== Segment start ==

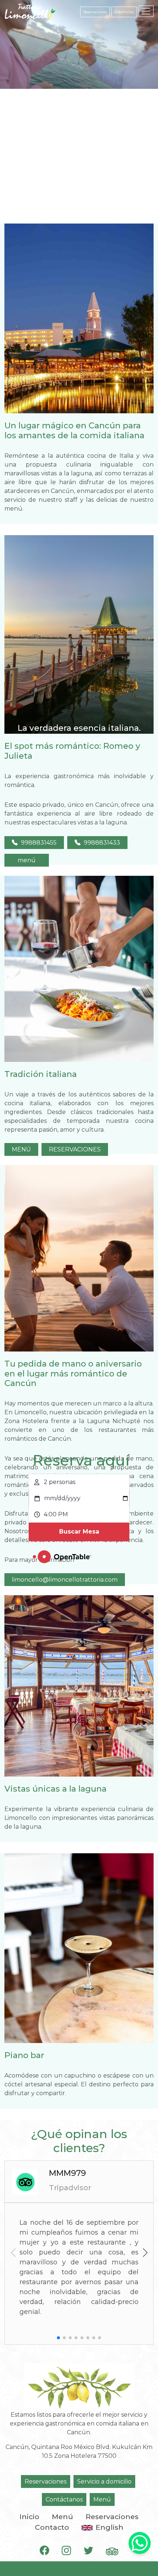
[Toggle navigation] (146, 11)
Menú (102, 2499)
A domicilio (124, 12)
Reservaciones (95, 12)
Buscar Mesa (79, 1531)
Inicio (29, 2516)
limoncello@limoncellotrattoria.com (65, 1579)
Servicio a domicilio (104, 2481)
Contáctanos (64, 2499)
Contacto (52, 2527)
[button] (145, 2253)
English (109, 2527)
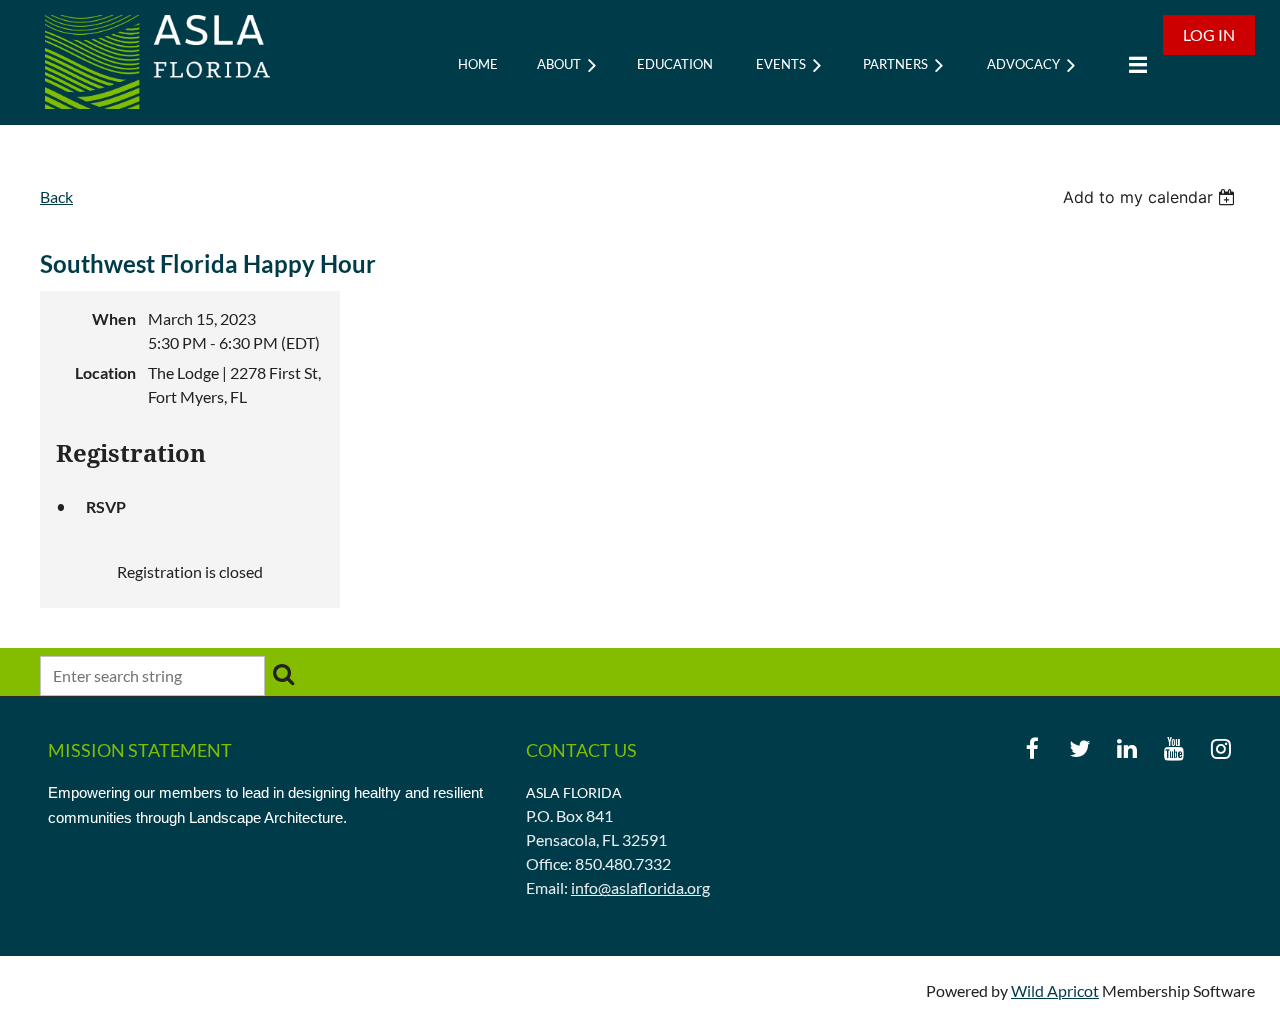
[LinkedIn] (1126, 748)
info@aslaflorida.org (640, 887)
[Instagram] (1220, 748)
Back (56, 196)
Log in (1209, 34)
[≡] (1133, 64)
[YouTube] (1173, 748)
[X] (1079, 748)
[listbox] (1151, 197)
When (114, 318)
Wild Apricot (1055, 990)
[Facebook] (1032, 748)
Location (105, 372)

== Segment end ==
== Segment start ==

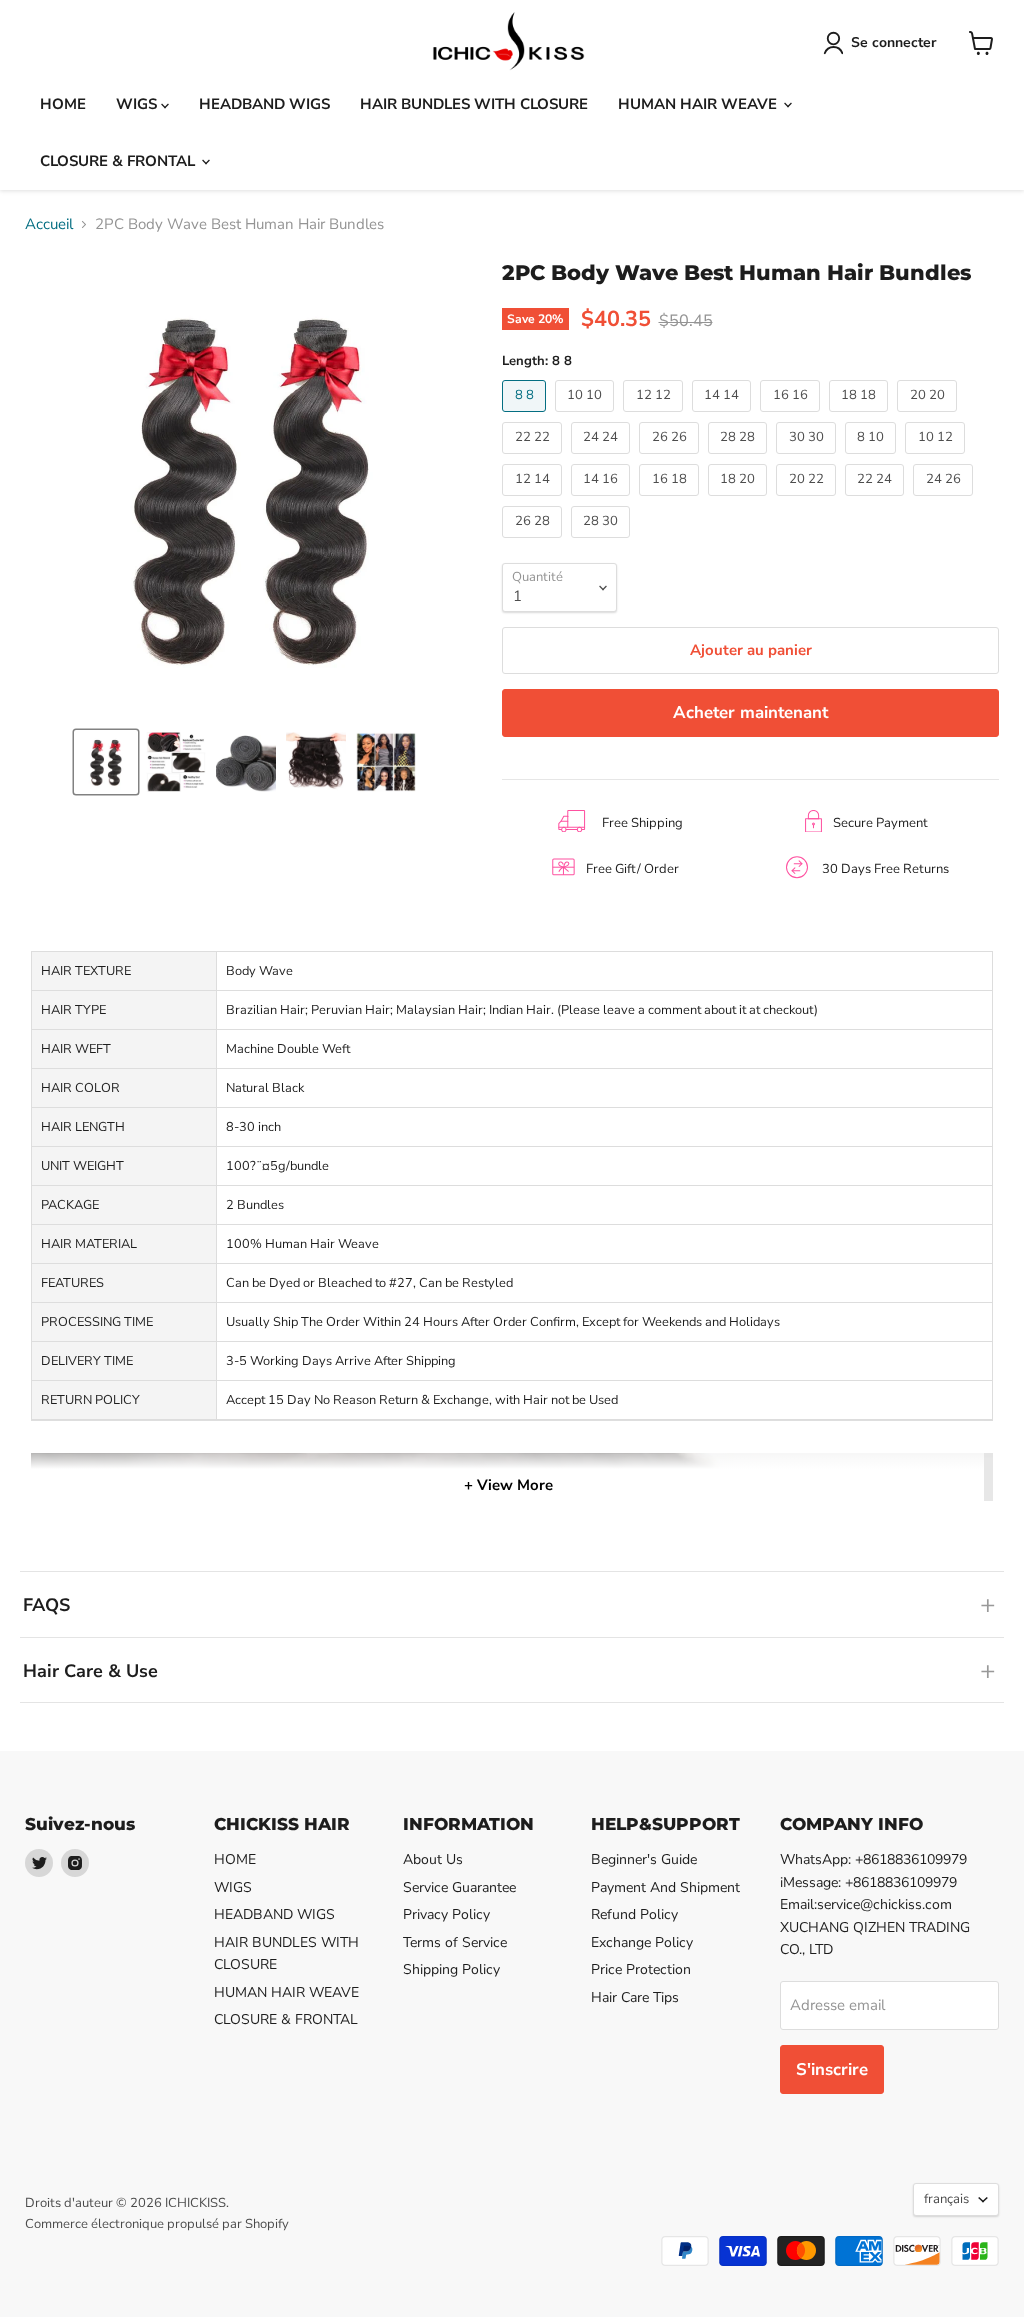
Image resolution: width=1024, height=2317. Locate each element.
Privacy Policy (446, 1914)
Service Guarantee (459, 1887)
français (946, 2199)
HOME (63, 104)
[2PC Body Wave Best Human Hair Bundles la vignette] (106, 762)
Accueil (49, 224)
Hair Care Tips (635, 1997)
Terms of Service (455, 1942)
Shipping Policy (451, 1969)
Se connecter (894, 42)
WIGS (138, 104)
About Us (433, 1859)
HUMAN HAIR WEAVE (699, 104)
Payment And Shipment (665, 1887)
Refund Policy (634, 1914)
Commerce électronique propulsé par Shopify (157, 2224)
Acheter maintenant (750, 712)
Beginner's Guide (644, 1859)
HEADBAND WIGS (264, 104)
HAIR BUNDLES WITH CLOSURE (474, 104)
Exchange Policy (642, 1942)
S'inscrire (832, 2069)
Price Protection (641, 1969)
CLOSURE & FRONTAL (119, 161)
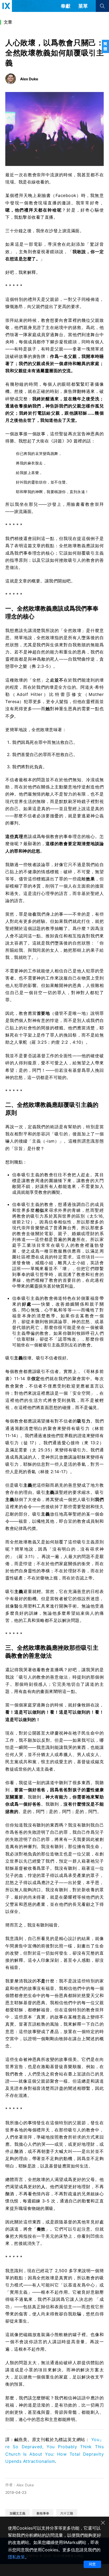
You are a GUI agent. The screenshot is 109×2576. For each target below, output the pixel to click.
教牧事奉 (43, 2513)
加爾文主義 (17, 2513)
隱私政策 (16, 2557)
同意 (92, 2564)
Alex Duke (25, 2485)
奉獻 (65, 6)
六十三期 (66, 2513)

== Segment end ==

> _TASK DIRECTIONS_: From the records above, output only the lines starting at the one containing "[Toggle navigation] (146, 11)" and ending at the one containing "Location (105, 372)", word for word. Pictures stay out.

> _RESPONSE TO THIS TASK_:
[Toggle navigation] (146, 11)
Menú (102, 2499)
A domicilio (124, 12)
Reservaciones (95, 12)
Buscar Mesa (79, 1531)
Inicio (29, 2516)
limoncello@limoncellotrattoria.com (65, 1579)
Servicio a domicilio (104, 2481)
Contáctanos (64, 2499)
Contacto (52, 2527)
[button] (145, 2253)
English (109, 2527)
[LinkedIn] (1126, 748)
info@aslaflorida.org (640, 887)
[Instagram] (1220, 748)
Back (56, 196)
Log in (1209, 34)
[≡] (1133, 64)
[YouTube] (1173, 748)
[X] (1079, 748)
[listbox] (1151, 197)
When (114, 318)
Wild Apricot (1055, 990)
[Facebook] (1032, 748)
Location (105, 372)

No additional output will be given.